Indexing

Indexing#

The IST takes the cleaned content from the PET, and turns it into three data products:

  1. Inverted file(s) of the document collection

  2. Web graph (including anchor texts)

  3. Metadata store

Indexing is supported in the Index and Storage Tier (IST). The IST turns the cleaned content from the PET into a usable index/inverted file. Similar to the CCT and the PET, each data center should have its own IST (and only one), responsible for creating an index for the documents crawled by that data center. Indexes are inverted files partitioned into so-called “shards” by selected types of metadata derived by the PET (e.g., topic and language), distributed as CIFF ([LMK+20]) files. Similar to the PET, the IST is implemented as a Spark batch job. In its current state, it reads the Parquet files delivered by the PET and writes out inverted files per shard (by arbitrary metadata values). This allows us to build semantically coherent shards of the full web index (dependent on the metadata extracted by the PET), which can be used to enable a large variety of downstream search engines. For instance, language can be used to build search engines for specific countries, geo-information can be used to focus on specific areas, and classified topics or genres can be used to build search engines focusing on a specific area (like news and/or sports). Currently (end of July, 2023) the IST has successfully been deployed to both BADW-LRZ and IT4I@VSB. Current efforts are focusing on scaling up the indexer and building indexes for the content crawled thus far.

We make a distinction between a) the indexer, which produces the inverted files and web graph, and b) the metadata store. Indexer The indexer runs in Spark, and gets its input from the first (quick and simple) preprocessing stage. It works in batch form on entire crawls, or at the very least, large collections of documents. It needs the following input data:

  • Document identifier; a string or numerical identifier that can be used to reference the document in different places: the inverted file, the metadata store, the web graph, etc. This can be a normalised version of the URL (e.g. something like SURT) or consistent, reproducible UUIDs. Probably the same IDs as: Unique Identifiers for URLs Ideally, the identifiers are sort friendly, meaning similar URLs (same website, domain, etc.) are grouped together when sorting the documents. This could allow for more efficient handout of internal identifiers in the inverted file.

  • Cleaned text content; i.e. the text content that remains after HTML parsing, boilerplate removal and other cleaning of the data. Initially, all text can be given as a single document. Later on, we might need to make a distinction between, for example, the title and the body of a document.

  • Outgoing links; to build the web graph, we need the list of outgoing hyperlinks for each document. Ideally, these are also normalised in the same way as the document identifiers, to easily match links with their target pages.

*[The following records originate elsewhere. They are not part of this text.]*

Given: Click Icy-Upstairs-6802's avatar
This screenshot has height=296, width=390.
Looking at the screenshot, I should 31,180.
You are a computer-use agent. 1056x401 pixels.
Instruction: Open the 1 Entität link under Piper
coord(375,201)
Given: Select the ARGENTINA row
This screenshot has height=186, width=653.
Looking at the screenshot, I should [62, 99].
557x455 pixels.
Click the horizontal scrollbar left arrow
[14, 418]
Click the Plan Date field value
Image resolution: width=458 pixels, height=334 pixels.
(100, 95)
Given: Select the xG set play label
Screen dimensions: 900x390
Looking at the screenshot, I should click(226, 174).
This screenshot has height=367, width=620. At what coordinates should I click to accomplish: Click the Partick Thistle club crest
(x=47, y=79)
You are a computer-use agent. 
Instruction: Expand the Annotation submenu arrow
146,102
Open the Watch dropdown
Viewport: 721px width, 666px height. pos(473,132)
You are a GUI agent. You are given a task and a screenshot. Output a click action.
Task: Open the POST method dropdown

  • Metadata used for splitting the index; as discussed throughout the project, efficient usage of the Open Web Index means the index can be split into subparts for usage in more specific use cases. To efficiently partition the index during the indexing phase, this metadata needs to be specified before indexing. Think of the following metadata (feel free to add or discuss):

    • Language

    • TLD

    • Topic (propagated from the crawler at first)

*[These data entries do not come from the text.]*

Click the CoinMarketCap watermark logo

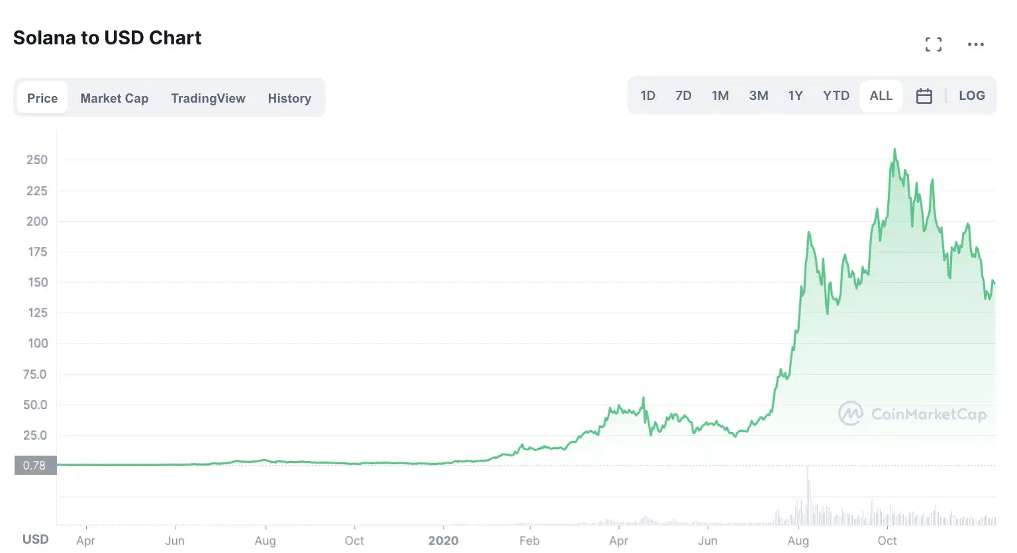[x=912, y=414]
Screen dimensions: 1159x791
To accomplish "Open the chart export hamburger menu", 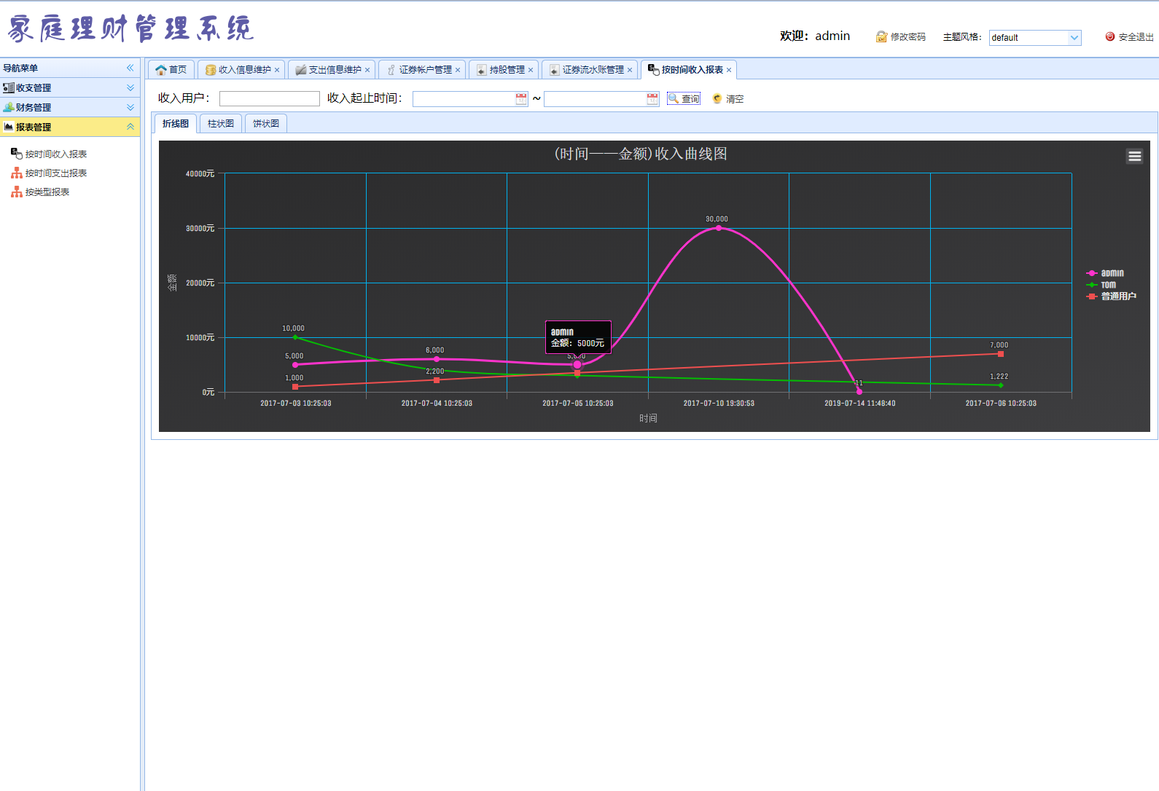I will point(1134,156).
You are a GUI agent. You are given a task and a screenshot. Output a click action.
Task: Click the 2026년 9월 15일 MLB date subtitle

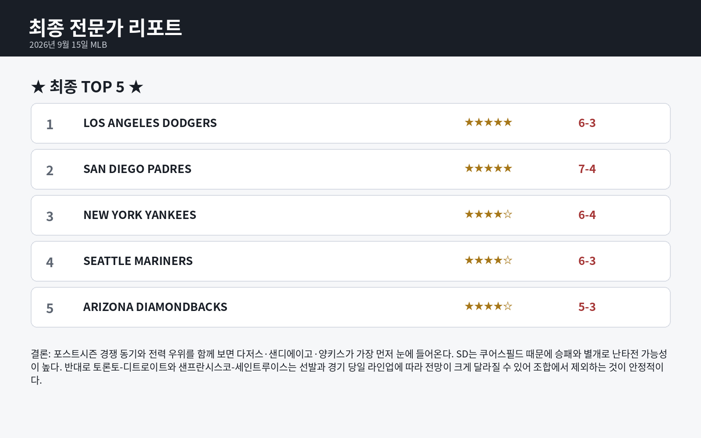68,45
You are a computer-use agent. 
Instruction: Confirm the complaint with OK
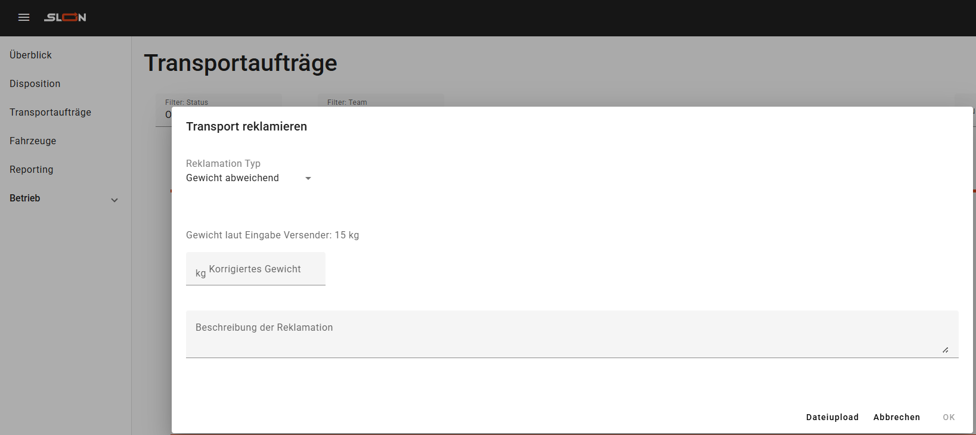949,417
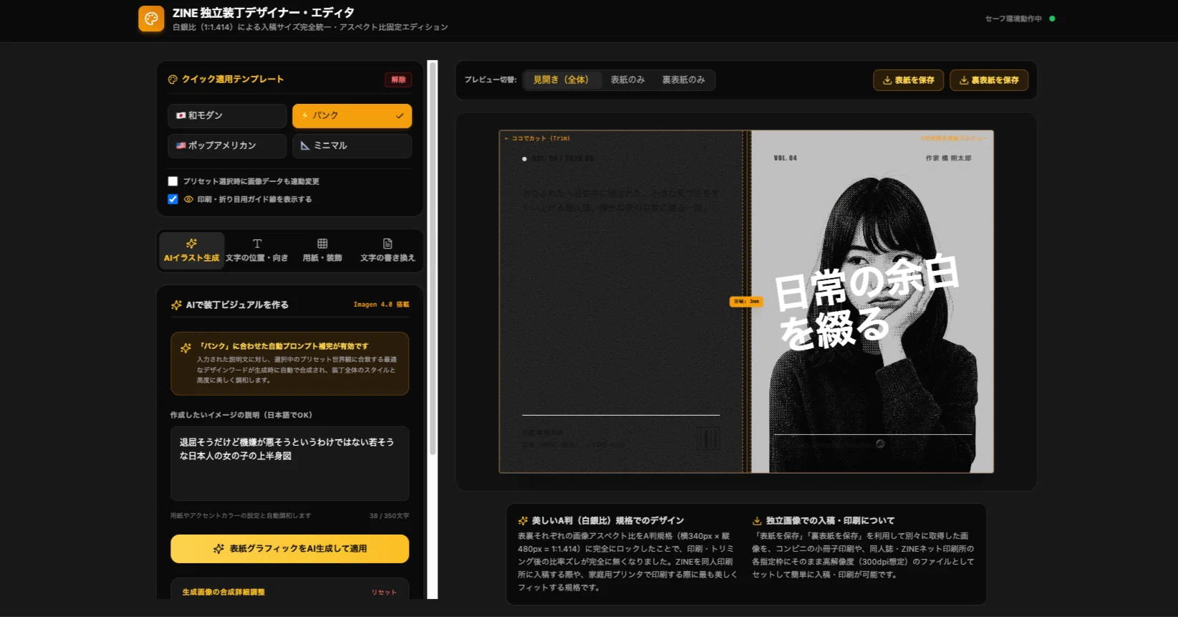Switch preview to 裏表紙のみ
The image size is (1178, 617).
pyautogui.click(x=683, y=80)

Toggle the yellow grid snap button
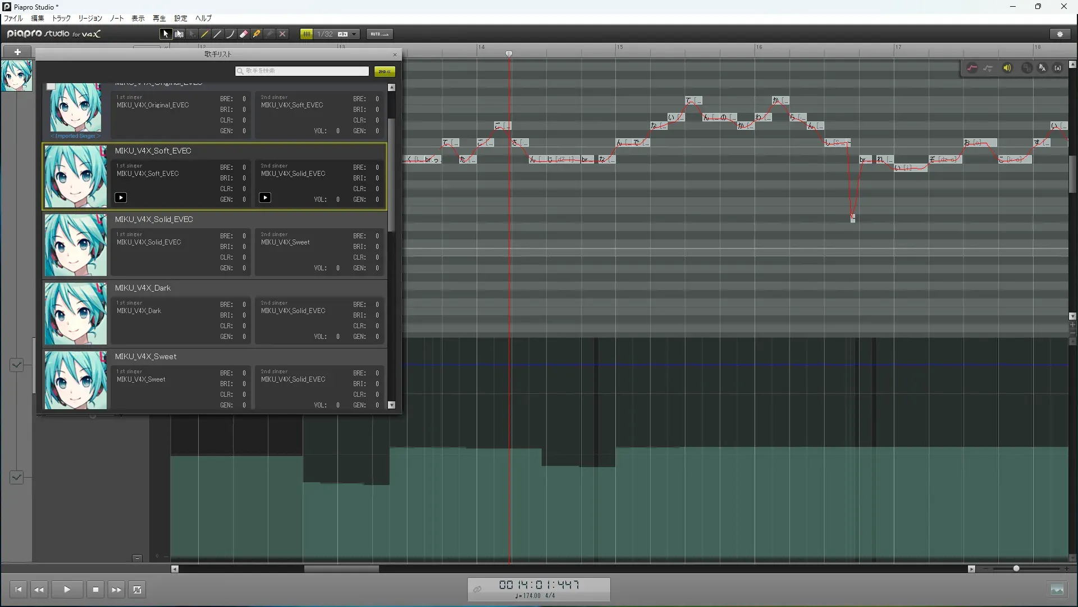point(307,34)
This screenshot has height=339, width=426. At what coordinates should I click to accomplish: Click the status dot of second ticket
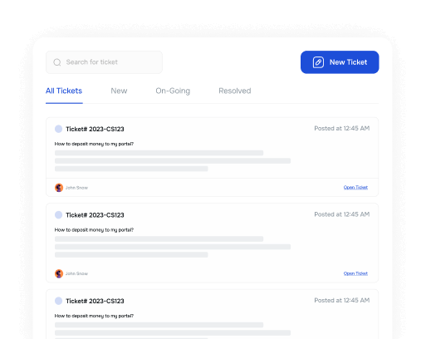coord(58,215)

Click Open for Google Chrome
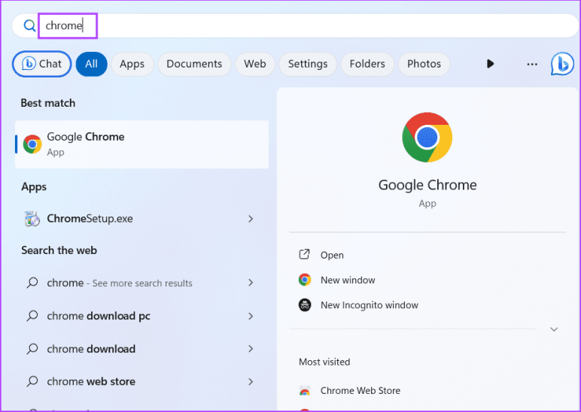(332, 255)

    • Timestamp Inverted files The indexer produces a single inverted file for each partition of the dataset, in the CIFF format . The inverted files use a different internal document identifier scheme, as it uses d-gap compression to limit the size of the index. Web graph The web graph is defined as a list of edges, where each edge consists of:

  • Identifier of the ‘ from’ document

  • Identifier of the ‘ to’ document

  • Anchor text If downloaded, the web graph is distributed as a Parquet file. CIFF toolkit Accompanying the inverted files in CIFF format, we are building a CIFF toolkit to manipulate the CIFF files produced by the indexer. All operations in the CIFF toolkit modify data on the fly, reading data lazily and writing to disk whenever possible. As such, we do not need to load the entire CIFF file in memory. To enable streaming operations on CIFF files, it is necessary that the document records are processed before the posting lists. For instance, when merging CIFF files, we need to re-map the internal docids, and use these new docids for the merged CIFF file. This can only be done if we first process doc records and only then process the posting lists. Current features of the CIFF toolkit:

  • Swap between header - doc record - posting list and header – posting list – doc record orders in CIFF files

  • Merge two or more CIFF files Planned features:

  • Filter CIFF files on document identifiers

  • In-memory processing of CIFF operations if they fit in memory (e.g. for small CIFF files or HPC nodes with large memory availability). This also allows multiprocessing to be used for the merging of posting lists. Metadata store The metadata store hosts a relational database containing tuples <docid, meta_key, meta_value>. We have opted for a relational database because of lower cost of insertion. Once (part of) the metadata store is requested for download, it is exported as Parquet. As underlying database engine, we will likely opt for DuckDB. The inputs for the metadata store come from the second (expensive) stage of the preprocessing & enrichment pipeline. As a frontend, we host a REST API where metadata can be inserted, and parts of the metadata store can be queried.